Август немощен, в него дышит сентябрь первым вздохом, не спасая, а стылым своим дыханьем отнимая у лета последнего сына, младшенького. Желтизной катящихся по асфальту листьев, небом выцветшим, зонтами и плащами, сманившими ситцы, крадется сентябрь – сень – о, сень!

Сентябрь – месяц самых горьких моих дат, рябиново-горьких, жарко-горьких: от жара

любви. Месяц потерь, утрат. С тонкими иглами астр, глянцевыми боками яблок, ржавчиной листьев. Самой любви месяц, вспыхнувшей рябиновой кистью да так и горящей… Любви, пришедшей в меня, как вор. Вор – вороний – врать. Воронова крыла – ворона, в мою жизнь обманом влетевшего. Черно-красный месяц (Кармен!) горькой рябины и черного пера. Из всего обмана – последняя моя собственность, потому что не твоя, тебе меньше всего нужная. (Нет душевного сходства без физического). По городам и весям странница, это сходство выискивавшая – в каждом, свидетельствую: твоих черт у живущих нет, твоей души среди живущих нет. Одинок. Своей единственностью, своим небом, которое тебе дано без права – хоть раз! – опуститься на землю – повториться. Даже на не-детей своих обречен, черный ворон, и пера на земле не оставивший. Чтобы тебя увидеть, нужно голову запрокинуть, хоть взглядом от земли оторваться: парит огромный черный ворон. Один. Не приласкать, не приручить, не пролюбить. Стой и смотри. Люби.

Но одна связь с землею у тебя все же есть – глаза. Травнозеленые, молодого крыжовника цвет, опаленный чернотой ресниц. Все травы, все листья, тянущиеся к небу, помнят о тебе. Так и выискиваю – твою черноту в глубоких переливах агата, в вороньем грае, ночной безнадежности. И последнее – глухая чернота небытия, чернота могильной пасти (Аида) – будет твоей. Последним даром на земле между астральным переходом в твое небо.

Вран – врал. Но нет – не обманом вошел, я могла обмануться (оборотень!), но ты не врал – даже не снисходил. Врать – это ведь чего-то хотеть, зачем-то достичь. Не хотел и не достигал. Приходил и брал, как свое. И даже не брал, отдавали сами без единого слова, зачарованные. Не обман – чара, глубокое ночное «ч», ночи, чуда, че… Дьявольское.

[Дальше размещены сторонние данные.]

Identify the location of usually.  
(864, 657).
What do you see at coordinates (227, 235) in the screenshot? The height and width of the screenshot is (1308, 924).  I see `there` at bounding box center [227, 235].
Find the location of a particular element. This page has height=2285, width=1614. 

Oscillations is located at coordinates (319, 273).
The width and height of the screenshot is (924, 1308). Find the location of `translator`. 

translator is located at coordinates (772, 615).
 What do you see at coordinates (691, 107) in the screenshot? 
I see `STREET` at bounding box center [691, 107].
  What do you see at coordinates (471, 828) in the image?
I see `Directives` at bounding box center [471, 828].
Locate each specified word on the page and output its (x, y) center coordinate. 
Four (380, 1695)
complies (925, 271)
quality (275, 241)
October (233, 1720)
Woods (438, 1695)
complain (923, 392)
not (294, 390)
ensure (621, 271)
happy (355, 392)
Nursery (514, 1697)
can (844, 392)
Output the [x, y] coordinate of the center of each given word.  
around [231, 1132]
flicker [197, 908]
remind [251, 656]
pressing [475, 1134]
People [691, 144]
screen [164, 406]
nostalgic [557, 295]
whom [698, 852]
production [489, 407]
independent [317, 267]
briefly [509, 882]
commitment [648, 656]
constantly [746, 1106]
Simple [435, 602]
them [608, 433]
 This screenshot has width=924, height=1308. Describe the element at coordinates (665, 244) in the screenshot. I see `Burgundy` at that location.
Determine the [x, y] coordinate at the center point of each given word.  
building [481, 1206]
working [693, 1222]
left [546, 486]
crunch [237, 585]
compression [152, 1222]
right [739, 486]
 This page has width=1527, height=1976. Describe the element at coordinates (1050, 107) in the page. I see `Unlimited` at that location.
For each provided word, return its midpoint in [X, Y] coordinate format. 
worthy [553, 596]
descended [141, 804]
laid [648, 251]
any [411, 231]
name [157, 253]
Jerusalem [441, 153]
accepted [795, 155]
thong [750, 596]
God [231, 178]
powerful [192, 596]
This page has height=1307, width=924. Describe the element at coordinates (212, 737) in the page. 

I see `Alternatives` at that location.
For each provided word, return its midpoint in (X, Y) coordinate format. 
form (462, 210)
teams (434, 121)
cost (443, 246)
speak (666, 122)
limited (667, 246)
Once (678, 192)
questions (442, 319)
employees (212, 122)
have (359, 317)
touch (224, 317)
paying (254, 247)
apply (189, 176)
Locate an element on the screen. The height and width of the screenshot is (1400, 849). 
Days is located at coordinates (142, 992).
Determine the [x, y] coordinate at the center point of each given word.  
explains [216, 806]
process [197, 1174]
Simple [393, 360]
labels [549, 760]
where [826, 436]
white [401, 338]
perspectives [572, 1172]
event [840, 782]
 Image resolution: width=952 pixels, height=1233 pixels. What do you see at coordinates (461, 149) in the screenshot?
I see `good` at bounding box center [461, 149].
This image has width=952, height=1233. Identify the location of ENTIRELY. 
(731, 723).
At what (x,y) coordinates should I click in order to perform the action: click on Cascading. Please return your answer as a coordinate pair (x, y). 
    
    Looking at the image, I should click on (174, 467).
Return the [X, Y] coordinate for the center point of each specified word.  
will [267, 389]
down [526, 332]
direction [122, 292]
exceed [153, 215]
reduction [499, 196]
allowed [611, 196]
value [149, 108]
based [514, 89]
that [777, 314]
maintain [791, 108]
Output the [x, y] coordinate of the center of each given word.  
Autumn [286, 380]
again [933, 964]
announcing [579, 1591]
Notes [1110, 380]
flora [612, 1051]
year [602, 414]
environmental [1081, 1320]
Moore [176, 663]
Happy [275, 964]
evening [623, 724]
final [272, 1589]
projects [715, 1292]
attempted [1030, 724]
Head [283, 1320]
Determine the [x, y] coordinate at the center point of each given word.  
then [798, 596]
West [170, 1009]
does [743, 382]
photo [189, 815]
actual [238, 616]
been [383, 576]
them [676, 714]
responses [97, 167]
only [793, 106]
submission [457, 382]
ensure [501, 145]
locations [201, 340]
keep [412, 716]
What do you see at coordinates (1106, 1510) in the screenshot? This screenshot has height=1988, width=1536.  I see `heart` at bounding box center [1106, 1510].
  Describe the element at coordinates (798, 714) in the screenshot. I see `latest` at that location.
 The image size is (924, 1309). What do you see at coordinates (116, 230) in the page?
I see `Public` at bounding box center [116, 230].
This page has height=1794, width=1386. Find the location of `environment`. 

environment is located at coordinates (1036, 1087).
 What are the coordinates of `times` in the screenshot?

Богов дар – в людях есть. В тебе был – его дар. Его не начало (ибо он – бесконечность), а водворение. Знала бы, с кем имею дело… Не знала. Чара была. Тебе призванность. Стояла перед тобой, ничего вокруг не видя, никого не зная, божьего мира не зная. Стояла и смотрела, и шла, хоть и не звал: как сомнамбула, мимо людей, сквозь них проходила, забыв все до этого любленное (что забыв! Уже навсегда – предав). И любовь ли это была с ее «желать» и «ждать»? Ведь не могла же я желать и ждать ответного чувства, потому что это было не чувство – чара. Даже неба твоего желать не могла, неба через пасть Аидову. Глотала слезы и дни – смотрела. Искала – в тенетах темных душ, в разбойничьих кудеяровых повадках, ножах – во зле искала. Зря. Злым никогда не был. И если зло это вершилось под покровом твоей тьмы, вашей с ним тьмы – безнадежного покоя Вечности, то лишь потому, что опять же – не снисходил, даже не глянул ни разу на тех, кто покрывался его именем. И все же – не мог не знать. Не звал меня – да, не видел – да, но не знать! Вряд ли. Иногда посылал приветы, словно господин, невидимый, дарящий золушке, падчерице – подарки.

Одним дыханием гасил рвущееся в ночь пламя свечей, когда слишком в комнате засиживались, когда меня заговаривали, – напоминал. Мог бы и не – ни на минуту не забывала. Под крылом ночи всегда и везде шла свободно и спокойно.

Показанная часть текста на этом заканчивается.